The interesting — and somewhat alarming — fact about the MBTI is that, despite its popularity, it has been subject to sustained criticism by professional psychologists for over three decades. One problem is that it displays what statisticians call low “test-retest reliability.” So if you retake the test after only a five-week gap, there’s around a 50% chance that you will fall into a different personality category compared to the first time you took the test.

A second criticism is that the MBTI mistakenly assumes that personality falls into mutually exclusive categories. You are either an extrovert or an introvert, but never a mix of the two. Yet most people fall somewhere in the middle. If the MBTI also measured height, you would be classified as either tall or short, even though the majority of people are within a band of medium height.

The consequence is that the scores of two people labelled “introvert” and “extrovert” may be almost exactly the same, but they could be placed into different categories since they fall on either side of an imaginary dividing line.

One other thing, and this matters especially for anybody who thinks personality tests can guide them to a perfect career. According to official Myers-Briggs documents published by its exclusive European distributor, the test can “give you an insight into what kinds of work you might enjoy and be successful doing.” So if you are, like me, classified as INTJ (your dominant traits are being introverted, intuitive, and having a preference for thinking and judging), the best-fit occupations include management consultant, IT professional, and engineer.

Would a change to one of these careers make me more fulfilled? Unlikely, according to psychologist David Pittenger, because there is “no evidence to show a positive relation between MBTI type and success within an occupation … nor is there any data to suggest that specific types are more satisfied within specific occupations than are other types.” Pittenger advises “extreme caution in [the MBTI test’s] application as a counselling tool.” Then why is the MBTI so popular? Its success, he argues, is primarily due to “the beguiling nature of the horoscope-like summaries of personality and steady marketing.”

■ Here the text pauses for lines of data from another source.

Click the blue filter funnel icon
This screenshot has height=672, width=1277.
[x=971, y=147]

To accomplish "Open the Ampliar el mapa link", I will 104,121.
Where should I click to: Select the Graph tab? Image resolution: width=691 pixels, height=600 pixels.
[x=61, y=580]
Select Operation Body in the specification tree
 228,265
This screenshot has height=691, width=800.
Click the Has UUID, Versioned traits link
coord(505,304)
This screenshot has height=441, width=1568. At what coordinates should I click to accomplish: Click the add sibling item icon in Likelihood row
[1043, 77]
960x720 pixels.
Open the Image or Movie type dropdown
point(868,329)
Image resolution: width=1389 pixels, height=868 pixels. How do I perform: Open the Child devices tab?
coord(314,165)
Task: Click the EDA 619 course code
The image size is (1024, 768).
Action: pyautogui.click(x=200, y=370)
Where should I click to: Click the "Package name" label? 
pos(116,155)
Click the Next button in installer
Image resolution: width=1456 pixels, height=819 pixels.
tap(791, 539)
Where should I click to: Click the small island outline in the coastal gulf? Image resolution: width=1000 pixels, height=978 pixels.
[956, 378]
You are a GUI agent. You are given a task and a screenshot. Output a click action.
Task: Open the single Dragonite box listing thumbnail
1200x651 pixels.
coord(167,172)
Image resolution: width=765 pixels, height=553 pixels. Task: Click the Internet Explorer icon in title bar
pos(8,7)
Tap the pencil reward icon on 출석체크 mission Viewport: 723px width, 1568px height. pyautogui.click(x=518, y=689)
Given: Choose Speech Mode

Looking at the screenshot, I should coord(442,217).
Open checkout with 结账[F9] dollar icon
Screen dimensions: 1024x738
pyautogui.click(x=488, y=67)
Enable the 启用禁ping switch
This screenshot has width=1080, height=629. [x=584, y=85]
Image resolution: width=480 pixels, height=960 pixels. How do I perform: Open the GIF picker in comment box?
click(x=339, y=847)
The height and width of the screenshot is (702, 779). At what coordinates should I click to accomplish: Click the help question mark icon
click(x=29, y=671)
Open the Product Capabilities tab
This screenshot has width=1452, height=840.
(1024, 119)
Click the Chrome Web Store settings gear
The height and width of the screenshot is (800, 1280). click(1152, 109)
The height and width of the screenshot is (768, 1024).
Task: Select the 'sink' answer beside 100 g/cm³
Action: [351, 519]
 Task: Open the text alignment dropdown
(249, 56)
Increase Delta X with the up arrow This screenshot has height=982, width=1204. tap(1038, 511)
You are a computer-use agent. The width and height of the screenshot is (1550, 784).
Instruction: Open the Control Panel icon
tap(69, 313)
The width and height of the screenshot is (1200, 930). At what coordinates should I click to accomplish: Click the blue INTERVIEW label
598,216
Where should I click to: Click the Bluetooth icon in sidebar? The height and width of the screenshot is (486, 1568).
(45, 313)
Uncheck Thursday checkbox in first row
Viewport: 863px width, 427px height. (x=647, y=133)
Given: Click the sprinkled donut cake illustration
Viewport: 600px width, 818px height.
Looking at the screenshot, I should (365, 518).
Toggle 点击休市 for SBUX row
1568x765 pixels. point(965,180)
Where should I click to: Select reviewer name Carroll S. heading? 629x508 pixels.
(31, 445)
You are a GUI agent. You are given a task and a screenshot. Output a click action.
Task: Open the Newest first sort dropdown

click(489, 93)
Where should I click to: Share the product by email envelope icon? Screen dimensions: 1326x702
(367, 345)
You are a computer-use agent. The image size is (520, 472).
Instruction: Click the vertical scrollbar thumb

When I cite the avalanche of critical studies to career counsellors, coaches, and trainers who administer Myers-Briggs tests, they often point out that the test is not designed to match people to ideal careers. Yet many of them ignore the evidence and keep on handing them out, typically because they are still believers in it as a guide to personality types, but sometimes — I suspect — because it gives their advice a veneer of legitimacy.

Personality tests have their uses, even if they do not reveal any scientific truth about us. If we are in a state of confusion, they can be a great emotional comfort. They also raise interesting hypotheses that aid self-reflection: Until I took the MBTI, I had certainly never considered that IT could offer me a bright future (by the way, I apparently have the wrong personality type to be a writer).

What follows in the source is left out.